Could you have a "setup" Drawbridge application? I'm quite curious.
- Cost of refactoring: gave us stats on the "cost" of bringing code into the
Drawbridge libOS
- 93 total binaries
- 62 with no change
- 12 are new implementations (claim most are tiny stubs)
- 19 modified
- But here is the "proof": Of 5.6 MLoC, required fewer than 16KLoc changes and
36KLoc of new code.
- But two person years sounds like kind of a lot?
- Overheads
- Memory: Looks excellent
- Startup: Way better than VM; tad worse than native
- Repeated copies of Excel: Again, way better than HyperV; modest increase relative
to native (almost no increase for IE, IIS).

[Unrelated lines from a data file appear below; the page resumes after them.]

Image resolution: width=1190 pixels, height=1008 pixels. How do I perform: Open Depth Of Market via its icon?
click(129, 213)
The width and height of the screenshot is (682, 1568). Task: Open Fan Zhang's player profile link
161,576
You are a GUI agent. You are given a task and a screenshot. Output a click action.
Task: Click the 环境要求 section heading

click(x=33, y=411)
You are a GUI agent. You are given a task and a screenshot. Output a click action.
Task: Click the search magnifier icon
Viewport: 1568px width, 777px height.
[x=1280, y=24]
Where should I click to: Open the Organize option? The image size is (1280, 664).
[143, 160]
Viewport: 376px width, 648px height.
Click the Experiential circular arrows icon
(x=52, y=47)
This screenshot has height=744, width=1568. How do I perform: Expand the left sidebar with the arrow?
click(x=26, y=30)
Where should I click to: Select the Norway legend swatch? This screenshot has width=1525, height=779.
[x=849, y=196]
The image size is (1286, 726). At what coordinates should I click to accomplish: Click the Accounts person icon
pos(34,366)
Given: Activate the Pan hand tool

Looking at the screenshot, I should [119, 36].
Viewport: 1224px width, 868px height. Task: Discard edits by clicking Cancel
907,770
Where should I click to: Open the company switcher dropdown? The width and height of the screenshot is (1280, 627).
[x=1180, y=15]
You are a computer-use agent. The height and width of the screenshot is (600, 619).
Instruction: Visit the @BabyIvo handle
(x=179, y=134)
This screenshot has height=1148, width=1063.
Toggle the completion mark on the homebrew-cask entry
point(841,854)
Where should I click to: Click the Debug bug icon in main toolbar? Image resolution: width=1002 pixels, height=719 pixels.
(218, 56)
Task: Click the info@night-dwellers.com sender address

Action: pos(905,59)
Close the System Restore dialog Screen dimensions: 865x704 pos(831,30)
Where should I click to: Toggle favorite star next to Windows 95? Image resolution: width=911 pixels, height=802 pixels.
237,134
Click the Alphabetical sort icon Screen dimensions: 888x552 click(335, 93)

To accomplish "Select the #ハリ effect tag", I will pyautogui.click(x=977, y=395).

- Security: this is a tough thing to show -- they did a reasonable job
- Delete registry key: does not affect any applications (because malware runs in its
own Drawbridge process)
- Key logger: captures only key strokes from malware
- Keetch study (checks IE exploits): mitigates all five attack vectors
- Migration: compare snapshot size to that of HyperV -- base executable about 2% of
the size; larger data makes comparisons smaller, because you have to capture the
data in both approaches.
- Kernel evolution: Another super hard thing to evaluate, so they tried using
a different kernel with their libOS and it basically worked.
Security patches: unsurprisingly (and perhaps unfairly), libOS requires fewer
security patches. (Unfairly, because it does not implement everything in the base system.)